## [Seçilmiş Bölüm]
Şirk, Allah'a ait bazı özellikleri kimi varlıklarda da görerek, onları bu özelliklerde Allah ile ortak saymaktır. Buna inanan, öncelikle onları Allah'a yakın bilir ve Allah ile birlikte onlara da köle olur. Çünkü Allah'a, bunların aracılığı ile yaklaşabileceğine ve isteklerini ona ulaştırabileceğine inanır. O Allah'ı bir kral, bunları da onun yakınları gibi görür.
MÜRİT- Bizim yaptığımızın nesi şirk? Sen esas onu anlat.
BAYINDIR- Bakın, “İbadet” sözlükte taat anlamına gelir. Taat boyun eğmek demektir, daha çok “emre uymak ve izinden gitmek.” anlamında kullanılır. Türkçe’de buna kulluk denir.
Abd kul, yani köle anlamına gelir.
İnsanlar, güçlerinin yettiğini kendilerine köle etmeğe, güç yetiremediklerine de köle olmağa yatkındırlar. Krallar halkı, kendi köleleri gibi görmek istemişler, kayıtsız şartsız boyun eğdirmeğe çalışmışlardır. Kur’an’da bunun örnekleri vardır:
Firavun halkı toplamış ve şöyle haykırmıştı: "Sizin en yüce rabbiniz benim" (Naziât 79/23-24)
Rab sahip demektir. Araplar kölenin sahibine rab derler. Biz de efendi deriz. Allah’tan başkasına köle olmayı reddedenler, Allah’tan başkasının kendi rableri ve efendileri olmasını da kabul etmezler. Dikkat ederseniz efendi kelimesi tarikatlarda sıkça kullanılır.

## [Gösterilen Bilgiler]
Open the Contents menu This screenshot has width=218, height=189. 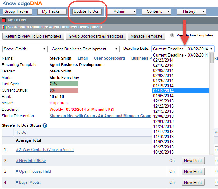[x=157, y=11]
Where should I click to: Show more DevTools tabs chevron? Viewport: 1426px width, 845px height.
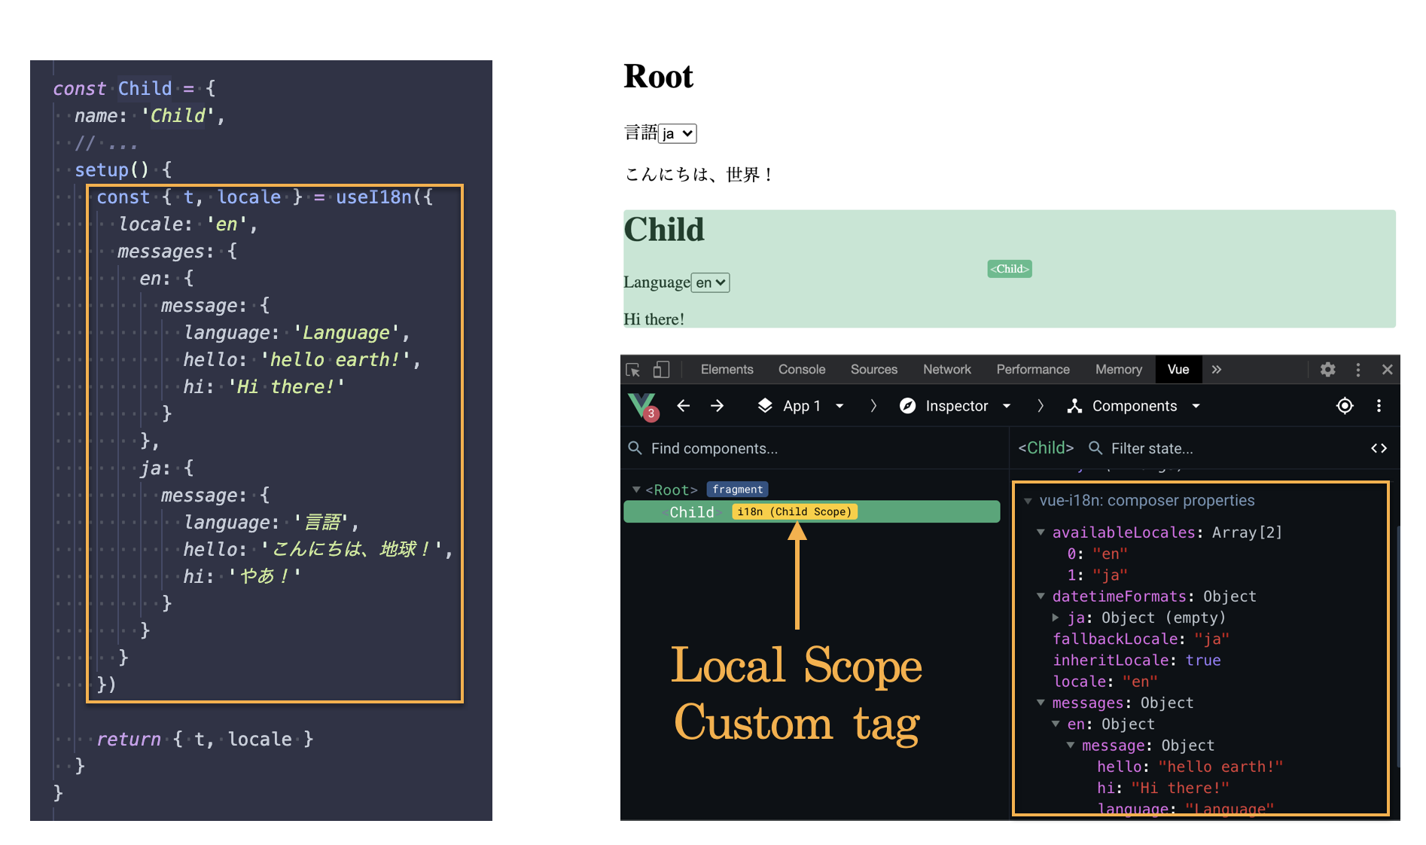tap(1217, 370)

## [Görevler]
**1)** Şirk konulu metinden "Şirk, Allah'a ait" sözlerinin geçtiği yerden başlayıp "esas onu anlat." sözlerinden sonra durarak o kısmı harfi harfine yeniden yazın.
**2)** Şirk konulu metne göre Araplar kölenin sahibine ne ad verir?

## [Görev Çözümleri]
**1)**
Şirk, Allah'a ait bazı özellikleri kimi varlıklarda da görerek, onları bu özelliklerde Allah ile ortak saymaktır. Buna inanan, öncelikle onları Allah'a yakın bilir ve Allah ile birlikte onlara da köle olur. Çünkü Allah'a, bunların aracılığı ile yaklaşabileceğine ve isteklerini ona ulaştırabileceğine inanır. O Allah'ı bir kral, bunları da onun yakınları gibi görür.
MÜRİT- Bizim yaptığımızın nesi şirk? Sen esas onu anlat.

**2)** Rab.